If you assume your space hotel gets visitors once a quarter, that means you probably need a minimum of 4 crewed vehicle flights, plus 2-3 logistics flights per year. Of course, you could put crew and cargo on the same launch, but that dramatically reduces the number of passengers.
At $30M for pure tourism the number of tourists a year would be fortunate to have as many as 2 a year. (This is supported by past history of tourists to orbit.)
About logistics and cargo. There is a possible solution that would not need separate logistics flights. Falcon 9 has enough payload capacity that a separate cargo module could be placed into the trunk, maybe an extended trunk. There would be some development cost but as this is a passive module it should not be too expensive. This way there could be a good supply of food and consumables.
That would require an airlock and EVA's to retrieve them. Or some sort of small cargo airlock with a robotic arm to place the supplies there... Any options adds a lot of complexity and cost.Also Dragon might still be delta-v limited and might not be able to lift 7 people and a couple of tonnes of cargo.
Could one consider the possibility of launch costs being reduced significantly by the time Bigelow's habitats are up and running?
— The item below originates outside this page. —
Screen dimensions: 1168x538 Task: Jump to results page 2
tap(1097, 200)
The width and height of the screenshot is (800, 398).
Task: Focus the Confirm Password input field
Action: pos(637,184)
Quote from: guckyfan on 11/20/2013 08:21 pmAbout logistics and cargo. There is a possible solution that would not need separate logistics flights. Falcon 9 has enough payload capacity that a separate cargo module could be placed into the trunk, maybe an extended trunk. There would be some development cost but as this is a passive module it should not be too expensive. This way there could be a good supply of food and consumables.That would require an airlock and EVA's to retrieve them. Or some sort of small cargo airlock with a robotic arm to place the supplies there... Any options adds a lot of complexity and cost.Also Dragon might still be delta-v limited and might not be able to lift 7 people and a couple of tonnes of cargo.
NASA ISS Operation and Management expenditures in 2013: $1493m (doesn't include research and transportation, another 1.5bn).We ignore the russians/japs/euros and their billions of contributions. Lets say it accounts for inefficiency or supplies that aren't needed for a simple hotel. 6 people to the station every 2 weeks + 5 cargo flights for $100m/launch (31 launches a year). (1493+31*100)/(26*6) = ~30m per seat.Doesn't include building the station.Will you find 156 tourists a year for that price?
^I ignored supplies by HTV/Progress. I ignored international contribution to operation. I ignored the cost of actually building a station. I ignored the fact that you probably need additional people up there to maintain/operate the station instead of tourists. And yet you still feel its necessary to bring up the "private can do everything NASA does at a fraction of the cost" "argument". You think people at NASA are not motivated enough to spend their budget on other things than ISS operation?